Lévi-Provençal was the founder of the French study of Islam and the first director of the Institute of Islamic Studies (Institut d'études islamiques) in Algiers. He specialized in the history of al-Andalus and the Muslims of Spain. He worked on editing and translating the Arabic sources for the medieval history of Spain, often with Spanish Arabist Emilio García Gómez. His writings about Muslims scholarship were both admiring and critical. He was anticolonial in his leanings, and he tended to ignore or underplay Jewish sources and obfuscate his own Jewish origins to avoid French antisemitism.

==Selected works==
- Évariste Lévi-Provençal (1922). "Les historiens des Chorfa: essai sur la littérature historique et biographique au Maroc du XVIe au XXe siècle"

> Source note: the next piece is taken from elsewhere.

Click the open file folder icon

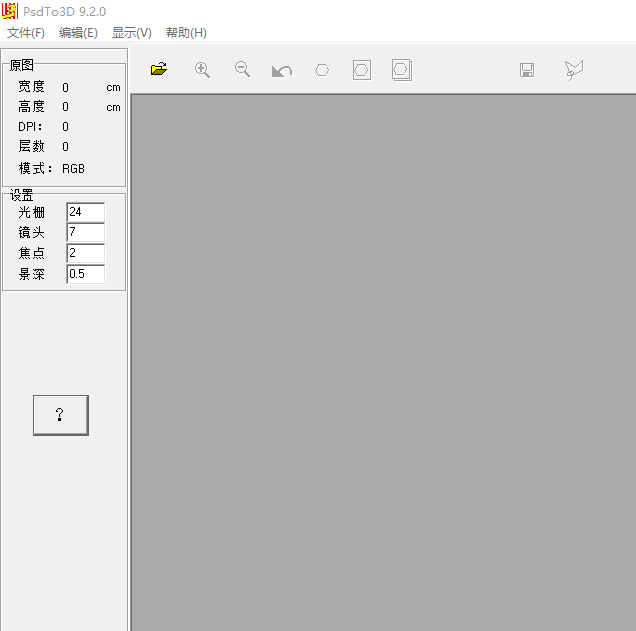(x=158, y=70)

- Séville musulmane au début du XII^{e} siècle
- L'Espagne musulmane au X^{e} siècle. Institutions et vie sociale (Paris, Maisonneuve & Larose, 1932)
- Histoire de l'Espagne musulmane, Paris, Maisonneuve & Larose, 1950
  - I : La Conquête et l'émirat hispano-umaiyade (710-912)
  - II : Le Califat umaiyade de Cordoue
  - III : Le Siècle du califat de Cordoue

==Sources==
- Park, Thomas Kerlin and Aomar Boum, "Lévi-Provençal, Évariste", Historical dictionary of Morocco, 2016, pp. 309–10.
- Wasserstein, David, "Nota biographica: Makhlouf Levi and Evariste Lévi-Provençal", Al-Qanṭara, 21 (2000): 211–214.